Everyone who has looked for a job knows what the employers are looking for. They want someone who can work in a team. I can work in one, but I rather do things alone. I never know what to say in teamwork. My mind goes blank. I don’t know what’s worse. Teamwork or working in pairs. I have had bad experiences with both. In a team, there are other people to please. With one person, you must be the one who starts the conversation. You should never put two quiet persons to do work in pairs unless they know each other. I had to once, and nothing came out of the work. In those situations, I rather do assignments alone. Then I can choose and do what I like.

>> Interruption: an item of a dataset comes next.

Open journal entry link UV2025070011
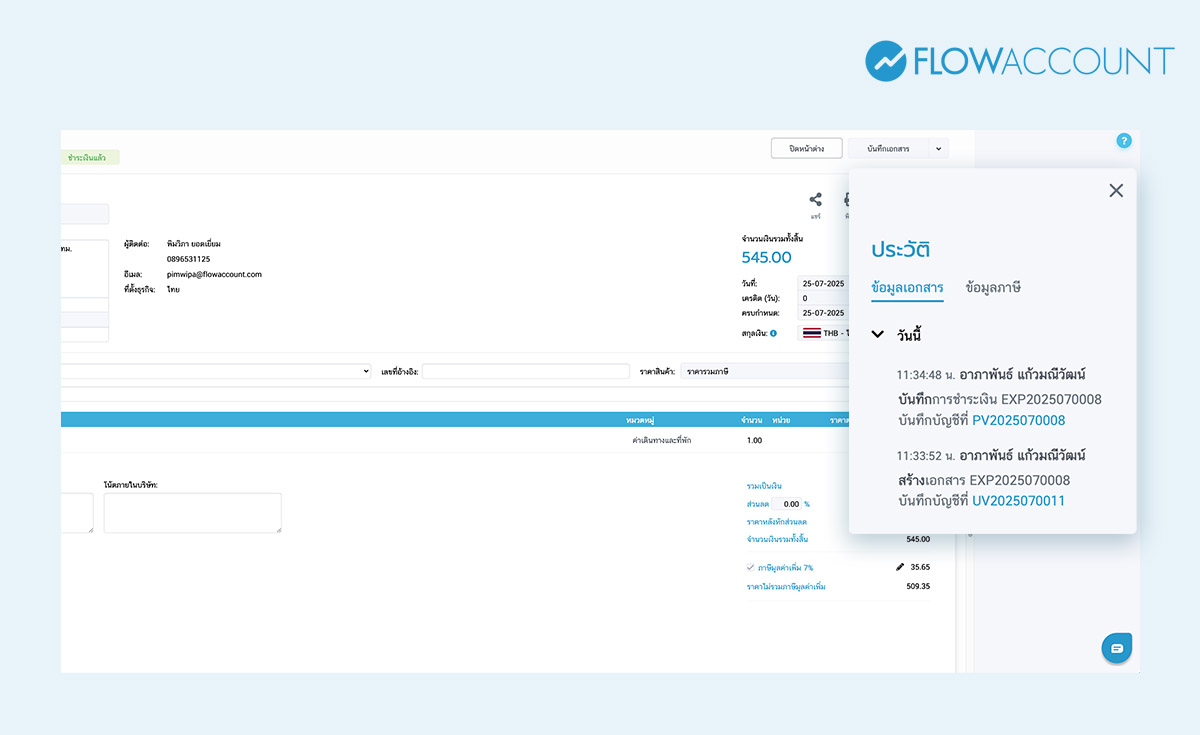This screenshot has height=735, width=1200. coord(1018,501)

You would think adults would have grown out of choosing their friends for their team. In some of the schools I’ve been to as an adult has had the same problem. The teachers let the students choose their teams, and of course, they take their friends to their teams. If you don’t have anyone who even wants to talk to you, teamwork is awful. You would expect when you’re in primary school (elementary school) things like that would happen, but not in adult educations. I have had some good teamwork too, but when having bad experiences, I’m not very crazy about it. I don’t mind working in a team as long as you’re not treated as an outcast. You might not be the one with the ideas, but still, you should feel you’re part of the team. Teamwork shouldn’t be something you dread because that’s a skill you need. Some things you can’t do alone. You can, but it makes the work harder. I hope one day my bad experiences will fade from having more good ones. Maybe then my dread of teamwork will go away.